England and Wales, 1899.
Deaths from Various Causes to 10,000 Deaths from all Causes.
| Bronchitis | 880 |
| Phthisis | 729 |
| Pneumonia | 685 |
| Old age | 541 |
| Diarrhœa, Dysentery | 511 |
| Cancer | 452 |
| Apoplexy | 327 |
| Influenza | 213 |
| Whooping cough | 174 |
| Measles | 172 |
| Diphtheria | 160 |
| Enteric fever | 108 |
| Scarlet fever | 64 |
| Small-pox | 3 |
The diseases in the second column are given in order to indicate their proportional share of the total number of deaths.

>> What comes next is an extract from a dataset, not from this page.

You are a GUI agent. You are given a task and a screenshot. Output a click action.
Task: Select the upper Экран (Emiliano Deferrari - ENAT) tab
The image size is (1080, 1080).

The proper plan of stating the death-rate from a given disease is in terms of the population, or better still subdivided into death-rates from the disease for different age-groups as in the table on page [340], if the number of deaths is not too small to admit of this. The importance of stating the death-rate for different age-groups is greatest for such diseases as diarrhœa, whooping cough, and measles, in which most of the deaths occur at ages under five. In the following table are given the death-rates from the causes of death which are most important, either from their magnitude, or because of their preventible character:—
England and Wales, 1899.—Death-rate per 1,000 Persons living.
| Small-pox | ·005 |
| Measles | ·32 |
| Scarlet fever | ·12 |
| Influenza | ·39 |
| Whooping cough | ·32 |
| Diphtheria | ·29 |
| Enteric fever | ·20 |
| Typhus fever | ·001 |
| Cholera | ·04 |
| Diarrhœa, Dysentery | ·94 |
| Intemperance | ·09[14] |
| Cancer | ·83 |
| Phthisis | 1·34 |
| Other tubercular diseases | ·58 |
| Premature birth | ·58 |
| Old age | ·99 |
| Apoplexy | ·60 |
| Convulsions | ·57 |
| Valvular disease of heart | ·38 |
| Bronchitis | 1·61 |
| Pneumonia | 1·26 |
| Gastro-enteritis | ·61 |
| Bright’s disease | ·29 |
| Accidents | ·59 |
| Ill defined and not specified causes | ·73 |
| ———— | |
| All causes | 18·33 |
Determination of Longevity. We have hitherto considered only death-rates, i.e. the number dying each year out of each 1,000 of population. The mean duration of life involves another aspect of the same problem. Although nothing is more uncertain than the duration of individual life, the duration of life for the entire community is subject to so little variation that annuities and life assurance can be made the subject of exact calculations. Of the tests employed to measure the duration of human life the most commonly employed is the mean age at death.[15]
sum of ages at death.
Mean age at death = ——————————
number of deaths.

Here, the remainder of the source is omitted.